Lo denunció el Post, fue allanado y desapareció de Mendoza. Ahora, el prostíbulo de la calle Catamarca volvió a las andadas.
El prostíbulo mendocino que se fue y volvió como si nada
El edificio está ahí, incólume, en la zona más granada de la Ciudad de Mendoza. Está ubicado en Catamarca 131, en la misma cuadra en la que funciona la Universidad del Aconcagua.
También se dejan ver una vieja imprenta, una anacrónica relojería y una pequeña óptica.
Allí funcionan un par de ostentosos prostíbulos, que ya fueron denunciados por el Post a principios de septiembre de 2016 y que debieron cerrar luego de un oportuno allanamiento municipal.
Lo curioso es que, en los últimos días, el lugar volvió a funcionar, de acuerdo al testimonio de los vecinos a los que pudo acceder este diario. Eso sí, ahora opera en otros departamentos del mismo edificio, ya no en los pisos 6 y 7.
Como se dijo, no se trata de un lugar secreto ni mucho menos. Cada día, por allí pasan cientos y cientos de peatones y automovilistas. Por su puerta, claro, sin saber —algunos sí— que allí dentro hay prostitución a granel, regenteada siempre por la misma organización, a cargo de una mujer.
Raúl Levrino, secretario de Seguridad Ciudadana de la Ciudad de Mendoza, admitió que estaba al tanto de lo sucedido: "Hablamos con la gente de Inspección y nos dicen que volvieron a la carga".
Ver además: Siguen los prostíbulos en Mendoza
-¿Hablamos del mismo prostíbulo?
-Sí, es el que están en la zona de microcentro, nosotros lo clausuramos de forma inmediata cuando ustedes sacaron la nota .
-Sí, hemos publicado detalles de ese procedimiento...
-Ahora también, tenemos previsto otros procedimientos. Ya cerramos un hotel que funcionaba como hospedaje.
-¿Con qué otras dependencias se manejan a la hora de investigar?
-Trabamos con preventores, Comercio o el juzgado de faltas. Depende del caso.
-¿Por qué es tan complicado terminar con este negocio?
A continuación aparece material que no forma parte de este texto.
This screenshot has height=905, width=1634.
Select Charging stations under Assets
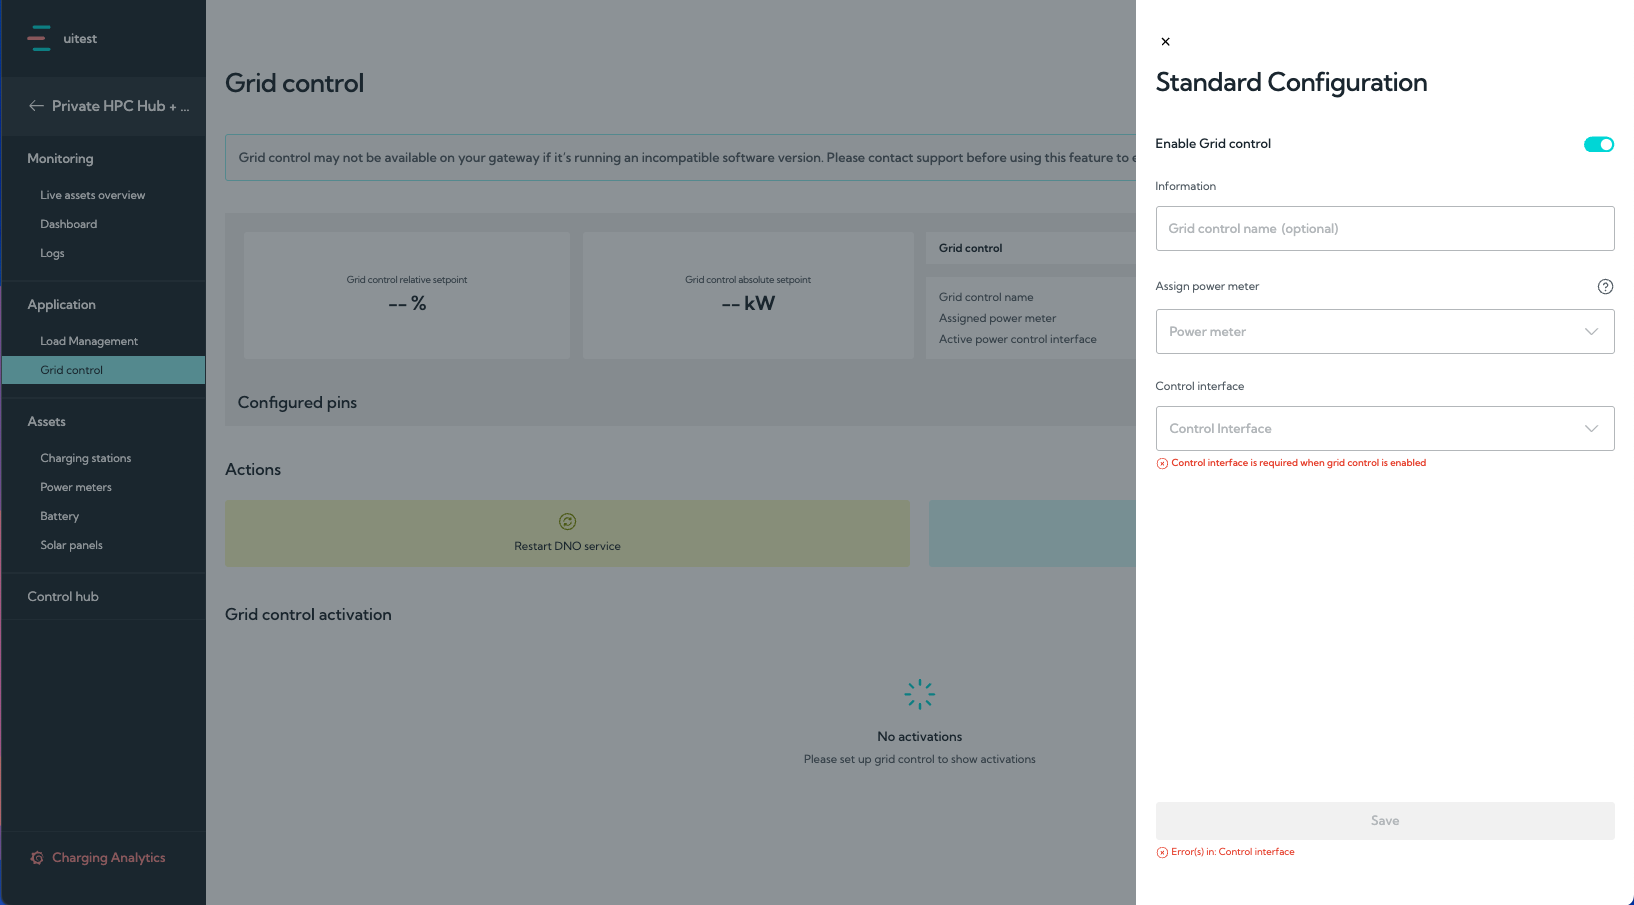[x=86, y=458]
-Nosotros sancionamos al cliente, se van las trabajadoras sexuales y vienen otras. Ojo, lo hacemos en función del concepto de la seguridad pública, por todo lo que alrededor de la prostitución se genera: la droga, el robo. Un elemento a tener en cuenta: va el cliente y, en cuanto ingresa, nosotros también ingresamos y damos fe de que existe oferta sexual y nos permite clausurar. Ahí damos aviso a los juzgados. Insisto, no hay que estigmatizar, sino ver todo lo que genera esto en torno a la seguridad pública.